Example: There are 7 bets in the pot, I know I am behind and have 6 clean outs, and I have to call one bet. 7x6/1 = 42 > 45-6, so I call. For two bets I would fold.

Sounds convoluted, but it's second nature to me.

interesting formula, that only works for limit though. The normal math works for any type of game.

Originally Posted by SteveDonel

interesting formula, that only works for limit though. The normal math works for any type of game.

I learned holdem eight years ago playing limit in home games and casinos, where there is no convenient display of the pot size.

It's pretty damn hard to keep track of the pot in B&M NL, if you ask me.

Originally Posted by koolmoe

I learned holdem eight years ago playing limit in home games and casinos, where there is no convenient display of the pot size.

It's pretty damn hard to keep track of the pot in B&M NL, if you ask me.

Yeah, I haven't really picked up this skill. I generally have a good enough feel for about how big the pot is to make a pretty good decision and not worry about making a thin call here and there. The opposition offline is so horrible anyway...

Yeah, live games require more of an estimate, which is ok with me, as I find pot odds to be slightly flexible to begin with.

I'm a former blackjack dealer, so figuring the pot even in a NL game isn't too difficult for me, thankfully (even scattered about it's not too difficult once you're used to it). Being a former dealer has the added benefit of being able to know exactly how many chips everyone has, which can be useful.

The odd thing about pot odds for me is that I actually have more trouble doing it online than in B&M because I tend to run out of time online. Of course, I keep getting hammered in B&M, but I have a feeling that doesn't have anything to do with my pot odds calculations....

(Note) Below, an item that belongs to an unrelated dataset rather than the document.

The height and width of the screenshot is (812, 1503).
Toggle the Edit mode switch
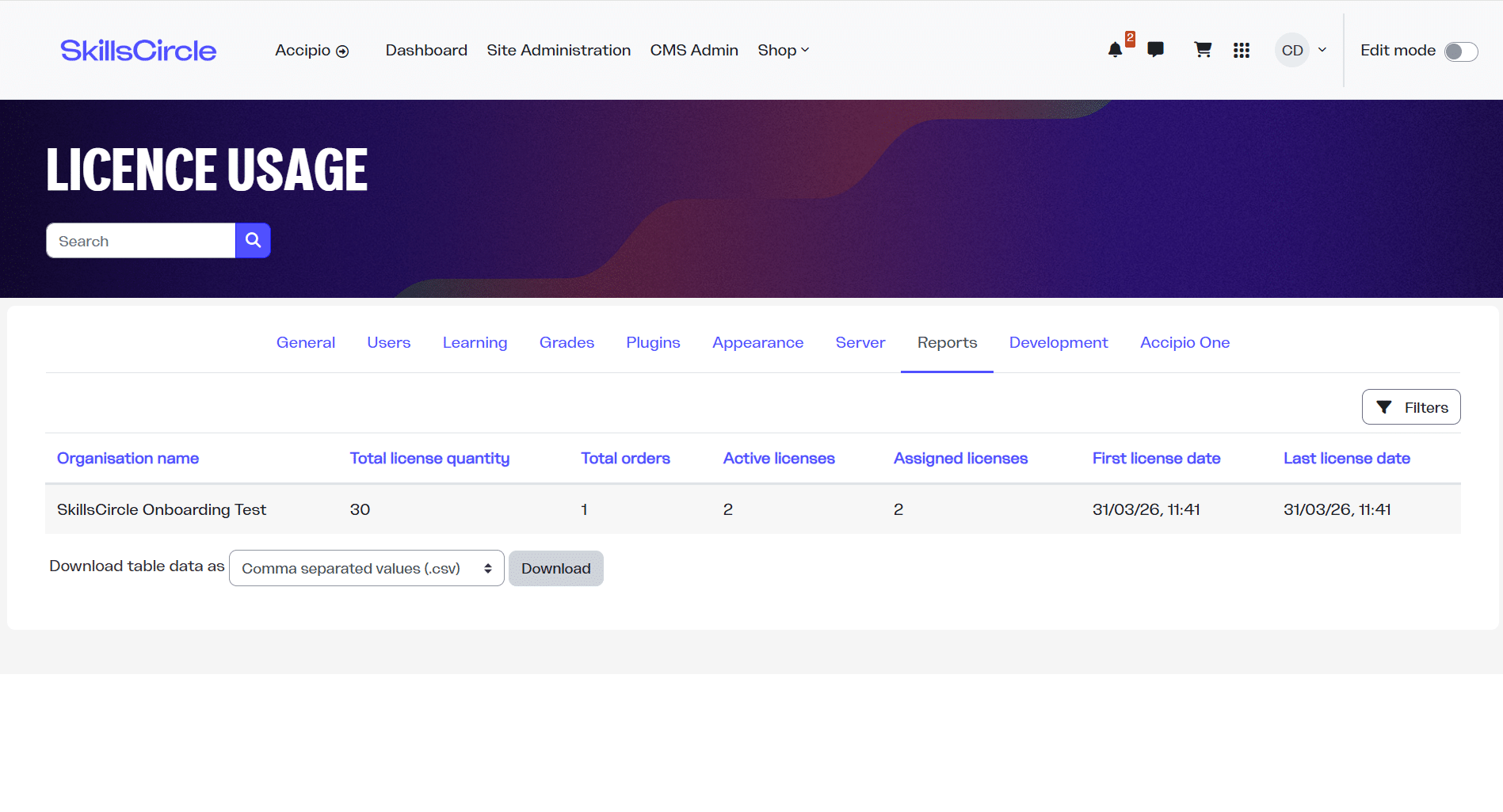1460,51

Originally Posted by Brodie

I've never seen anyone mention this, but when I'm deciding to call or not and calculating pot odds, I do it "backwards". What I mean is that I figure out the odds of my hand improving and then look at the bet I'm faced with and then multiply that bet by the odds (for instance, I'm faced with a $70 bet and my odds are improving are 4 to 1, so the pot has to be $280 or more for me to call).

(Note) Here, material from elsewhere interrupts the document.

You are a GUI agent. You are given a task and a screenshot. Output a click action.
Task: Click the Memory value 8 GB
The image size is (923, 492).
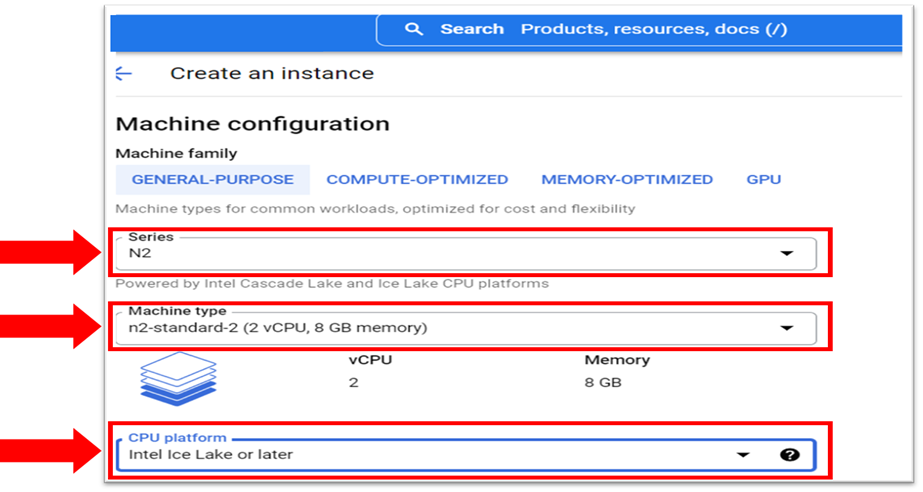click(603, 383)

This is backwards from every way I've ever seen it described, but does it matter? Am I doing it wrong and it's going to hurt me?

Thanks!

Have you tried to use texas hold'em calculators for this task?
There are some calculators, which show your optimal bets depending on the pot size, cards, number of players in the pot, etc.

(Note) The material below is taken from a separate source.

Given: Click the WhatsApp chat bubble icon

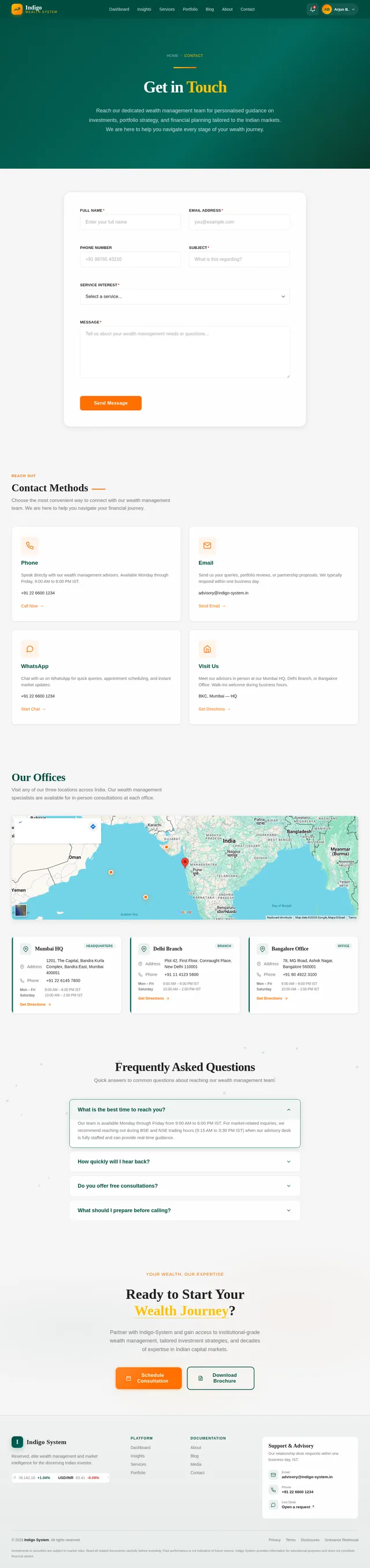Looking at the screenshot, I should tap(29, 649).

take the number of outs, multiply by 2 and add 1

For example, if you hold [Ah] [Kh]

and the flop is

[9h] [10h] [Js]

you can catch any heart (9), or any queen (4) to have a hand worth betting... 13 outs, X 2 + 1 = 27% odds of improving

this means, roughly, 3.7 to 1 so, the pot must be 3.7 times whatever bet you face (round it to 4 if you wish for simplicity)..

Hope this helps

Originally Posted by DocDann

you can catch any heart (9), or any queen (4) to have a hand worth betting... 13 outs, X 2 + 1 = 27% odds of improving

Remember not to count the same out more than once (Qh). So, there are actually 12 outs.

I do it the easy way...

Say we're on classic flush draw, 35%

If my bet is greater than 1/3 of the pot I fold.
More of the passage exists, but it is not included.